You can’t put design off, so don’t!
I started this off by saying you can’t iterate away the interaction design, so I want to be very clear what parts of the API design can and cannot be iterated. The design of an API is actually composed of two relatively straightforward and separate concerns, what I will call the interaction design and the semantic design. The interaction design is the complete package of the way a client will interact with your service. It includes security, protocol concerns, message responses, and required handling behavior which cuts across multiple resources among many others. The semantic design encompasses everything else and this can and should be created and enhanced over time as domain requirements change.

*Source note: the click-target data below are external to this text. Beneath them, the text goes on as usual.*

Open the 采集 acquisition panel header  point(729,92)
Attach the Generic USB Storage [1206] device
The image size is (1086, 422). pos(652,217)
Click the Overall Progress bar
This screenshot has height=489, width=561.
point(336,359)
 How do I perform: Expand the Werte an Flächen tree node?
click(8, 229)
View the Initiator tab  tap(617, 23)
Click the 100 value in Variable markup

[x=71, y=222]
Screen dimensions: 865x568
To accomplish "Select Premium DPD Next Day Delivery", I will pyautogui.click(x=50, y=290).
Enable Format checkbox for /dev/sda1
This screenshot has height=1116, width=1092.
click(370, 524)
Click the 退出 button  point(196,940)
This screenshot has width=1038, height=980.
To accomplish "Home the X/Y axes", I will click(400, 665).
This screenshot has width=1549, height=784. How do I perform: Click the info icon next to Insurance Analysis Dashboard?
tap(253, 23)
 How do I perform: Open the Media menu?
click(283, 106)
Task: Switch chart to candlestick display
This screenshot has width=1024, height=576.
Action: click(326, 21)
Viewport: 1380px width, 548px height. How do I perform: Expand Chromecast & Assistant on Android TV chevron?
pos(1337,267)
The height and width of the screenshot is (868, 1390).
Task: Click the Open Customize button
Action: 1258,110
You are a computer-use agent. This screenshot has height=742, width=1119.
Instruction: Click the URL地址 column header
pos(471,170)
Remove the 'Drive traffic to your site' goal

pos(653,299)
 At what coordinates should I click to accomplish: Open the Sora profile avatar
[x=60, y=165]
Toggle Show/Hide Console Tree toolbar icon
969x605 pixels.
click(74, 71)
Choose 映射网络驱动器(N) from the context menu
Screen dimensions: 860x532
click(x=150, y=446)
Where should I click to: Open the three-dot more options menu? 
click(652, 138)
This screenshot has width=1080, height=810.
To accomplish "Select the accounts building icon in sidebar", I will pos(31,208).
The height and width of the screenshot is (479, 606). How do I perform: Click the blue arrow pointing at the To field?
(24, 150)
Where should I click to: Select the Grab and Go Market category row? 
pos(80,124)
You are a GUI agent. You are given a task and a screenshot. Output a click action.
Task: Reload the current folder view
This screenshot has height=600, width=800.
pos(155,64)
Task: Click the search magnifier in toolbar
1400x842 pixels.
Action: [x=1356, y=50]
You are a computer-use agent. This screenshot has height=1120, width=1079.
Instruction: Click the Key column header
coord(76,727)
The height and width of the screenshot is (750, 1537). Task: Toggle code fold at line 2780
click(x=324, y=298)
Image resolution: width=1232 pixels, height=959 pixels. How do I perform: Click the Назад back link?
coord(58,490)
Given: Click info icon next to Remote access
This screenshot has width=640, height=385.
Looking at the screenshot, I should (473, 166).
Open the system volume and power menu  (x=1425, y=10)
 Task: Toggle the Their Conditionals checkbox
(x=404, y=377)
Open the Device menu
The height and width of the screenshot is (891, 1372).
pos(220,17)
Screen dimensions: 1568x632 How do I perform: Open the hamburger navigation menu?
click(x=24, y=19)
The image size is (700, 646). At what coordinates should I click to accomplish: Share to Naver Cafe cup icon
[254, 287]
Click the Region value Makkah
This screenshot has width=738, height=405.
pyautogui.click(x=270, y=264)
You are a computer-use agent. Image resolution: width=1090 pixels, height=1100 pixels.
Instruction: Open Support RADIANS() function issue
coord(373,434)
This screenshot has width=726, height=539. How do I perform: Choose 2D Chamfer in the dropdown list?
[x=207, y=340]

Knowing the interaction design of the API is permanent once completed, it’s important to not only get it right, but to ensure the design defines the capability for expansion of specific functionality which will need to change over time, for example the use of a new authentication scheme, or filtering strategy.
It is impossible to list the requirements which will fall under the interaction design of your API, but I provide some questions I’ve used which will help you go through the initial design period of your API to exclude the design and implementation of features which can wait.
- Does this feature change the way a consumer interacts with the API?
- Does this feature change the flow of an interaction with the API?
- Could later introduction of this feature break consumer clients?
- Could later introduction of this feature break cached resource resolution?
With a rigorous initial design session, utilizing these questions you should be able to determine the essential complexity of your API interaction design with much higher accuracy, and prevent cost increases and consumer adoption pain from adding new value to your services in the future.